7. A method as claimed in claim 1, wherein the graft is thermally shape set.

8. A method as claimed in claim 1, wherein the tubing portion has a wall comprising a helical winding to help maintain a circular cross-section of the flow lumen.

9. A method as claimed in claim 8, wherein the helix angle of the helical winding is larger than the helix angle of the helical centre line of the flow lumen.

10. A method as claimed in claim 1, wherein the graft comprises ePTFE.

11. A method of inhibiting flow instability in a graft for biomedical use, the graft comprising flow tubing which is for use in vivo to carry blood and which is made of biocompatible material, the flow tubing having a tubing portion with an internal diameter and defining a flow lumen, wherein the flow lumen of the tubing portion is of circular cross-section, wherein the graft is thermally set such that it retains a twisted shape and the center line of the flow lumen follows a helical path about a longitudinal axis so as to define a helical center line, the helical center line having a helix angle and, a helix amplitude, the helix angle being less than or equal to 45, the helix amplitude being less than or equal to one half of the internal diameter of the tubing portion, and the amplitude of the helical centre line divided by the internal diameter of the tubing portion is at least 0.05, and wherein the flow tubing is flexible and is capable of adopting a configuration in which the longitudinal axis is curved and the helical center line of the tubing portion follows a helical path about the curved longitudinal axis.

12. A method as claimed in claim 11, wherein the helix angle is less than or equal to 15.

13. A method as claimed in claim 11, wherein the center line of the tubing portion follows a substantially helical path about an axis which is curved.

14. A method as claimed in claim 11, wherein the graft further comprises a pharmaceutical coating.

15. A method as claimed in claim 11 wherein the tubing portion comprises a tubular wall which resists reduction of the amplitude of the helical center line.

16. A method as claimed in claim 11, wherein the graft is thermally shape set.

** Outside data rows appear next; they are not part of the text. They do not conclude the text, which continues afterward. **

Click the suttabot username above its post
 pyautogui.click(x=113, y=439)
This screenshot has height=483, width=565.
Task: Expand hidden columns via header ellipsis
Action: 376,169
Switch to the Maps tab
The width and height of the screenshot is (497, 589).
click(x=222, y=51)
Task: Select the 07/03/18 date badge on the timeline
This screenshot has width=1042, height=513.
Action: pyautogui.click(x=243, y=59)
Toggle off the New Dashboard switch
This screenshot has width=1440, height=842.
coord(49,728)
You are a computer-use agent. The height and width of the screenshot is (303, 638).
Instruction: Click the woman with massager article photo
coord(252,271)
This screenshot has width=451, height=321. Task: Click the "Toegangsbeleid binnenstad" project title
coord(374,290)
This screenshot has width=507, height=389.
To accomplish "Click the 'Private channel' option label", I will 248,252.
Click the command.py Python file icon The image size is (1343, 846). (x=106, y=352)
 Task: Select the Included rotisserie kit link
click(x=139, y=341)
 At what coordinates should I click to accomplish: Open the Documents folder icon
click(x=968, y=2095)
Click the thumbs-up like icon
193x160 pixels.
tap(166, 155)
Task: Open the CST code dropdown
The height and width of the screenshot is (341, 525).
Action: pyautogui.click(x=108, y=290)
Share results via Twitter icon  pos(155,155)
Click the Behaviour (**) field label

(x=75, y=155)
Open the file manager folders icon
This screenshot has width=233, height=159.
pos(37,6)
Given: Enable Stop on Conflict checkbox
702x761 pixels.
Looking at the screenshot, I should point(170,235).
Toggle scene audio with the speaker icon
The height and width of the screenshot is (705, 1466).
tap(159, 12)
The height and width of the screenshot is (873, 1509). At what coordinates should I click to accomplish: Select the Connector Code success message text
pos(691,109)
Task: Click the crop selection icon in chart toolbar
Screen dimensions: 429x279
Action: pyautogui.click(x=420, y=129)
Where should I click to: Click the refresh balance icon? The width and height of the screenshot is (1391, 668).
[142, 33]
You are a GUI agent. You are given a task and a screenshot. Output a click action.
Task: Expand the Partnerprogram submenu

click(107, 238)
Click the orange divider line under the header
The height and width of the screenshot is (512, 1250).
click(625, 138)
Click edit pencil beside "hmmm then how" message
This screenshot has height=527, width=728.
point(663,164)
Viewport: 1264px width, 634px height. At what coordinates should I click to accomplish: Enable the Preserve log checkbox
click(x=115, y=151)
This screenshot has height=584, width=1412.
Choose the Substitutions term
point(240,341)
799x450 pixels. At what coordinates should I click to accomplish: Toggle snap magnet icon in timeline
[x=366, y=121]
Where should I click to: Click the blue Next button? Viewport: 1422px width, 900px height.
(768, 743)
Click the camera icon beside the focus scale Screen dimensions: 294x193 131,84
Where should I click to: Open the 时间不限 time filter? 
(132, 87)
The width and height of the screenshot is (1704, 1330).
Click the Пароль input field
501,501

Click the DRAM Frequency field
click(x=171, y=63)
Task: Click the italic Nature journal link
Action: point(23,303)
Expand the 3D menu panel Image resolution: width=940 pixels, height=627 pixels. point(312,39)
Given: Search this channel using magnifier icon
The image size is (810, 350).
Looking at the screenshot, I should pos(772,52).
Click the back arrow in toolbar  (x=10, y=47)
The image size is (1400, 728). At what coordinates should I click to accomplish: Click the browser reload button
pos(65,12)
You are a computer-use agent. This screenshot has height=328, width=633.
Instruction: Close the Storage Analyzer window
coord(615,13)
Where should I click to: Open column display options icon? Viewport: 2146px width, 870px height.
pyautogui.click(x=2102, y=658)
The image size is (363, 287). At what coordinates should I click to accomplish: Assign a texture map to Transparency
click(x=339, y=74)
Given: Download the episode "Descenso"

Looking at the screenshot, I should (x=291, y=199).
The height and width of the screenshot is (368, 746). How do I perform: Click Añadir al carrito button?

17. A method as claimed in claim 11, wherein the tubing portion has a wall comprising a helical winding to help maintain a circular cross-section of the flow lumen.

18. A method as claimed in claim 11, wherein the helix angle of the helical winding is larger than the helix angle of the helical center line of the flow lumen.

19. A method as claimed in claim 11, wherein the graft comprises ePTFE.

Description

BRIEF DESCRIPTION OF THE DRAWINGS

(1) Certain preferred embodiments of the invention will now be described by way of example and with reference to the accompanying drawings, in which:

(2) FIG. 1 is an elevation view of a tubing portion in accordance with the invention;

(3) FIG. 2 is a perspective view of a vascular graft;

(4) FIG. 3 is a perspective view of another vascular graft;

(5) FIG. 4 is a perspective view of a vascular graft;

(6) FIG. 5 is a view of an experimental balloon;

(7) FIG. 6 is a view of a vascular graft twisted with a flexible member during manufacture;

(8) FIG. 7 is a view of part of the vascular graft of FIG. 6, to an enlarged scale;

(9) FIG. 8 is a view of the vascular graft made by the method shown in FIGS. 6 and 7;

(10) FIG. 9 is a view of another vascular graft made by the same method;

(11) FIGS. 10a and 10b are views illustrating another method of manufacturing a graft;

(12) FIGS. 11a and 11b are views illustrating another method of manufacturing a graft;

(13) FIGS. 12a to 12e are views illustrating a method of manufacturing a graft;

(14) FIGS. 13a and 13b are views illustrating another method of manufacturing a graft;

(15) FIG. 14 shows elevation views of tubing portions used in experiments; and

(16) FIG. 15 shows elevation views of tubing portions used in further experiments.

DETAILED DESCRIPTION

(17) The tubing portion 1 shown in FIG. 1 has a circular cross-section, an external diameter D.sub.E, an internal diameter D.sub.I and a wall thickness T. The tubing is coiled into a helix of constant amplitude A (as measured from mean to extreme), constant pitch P, constant helix angle and a swept width W. The tubing portion 1 is contained in an imaginary envelope 20 which extends longitudinally and has a width equal to the swept width W of the helix. The envelope 20 may be regarded as having a central longitudinal axis 30, which may also be referred to as an axis of helical rotation. The illustrated tubing portion 1 has a straight axis 30, but it will be appreciated that in alternative designs the central axis may be curved. The tubing portion has a centre line 40 which follows a helical path about the central longitudinal axis 30.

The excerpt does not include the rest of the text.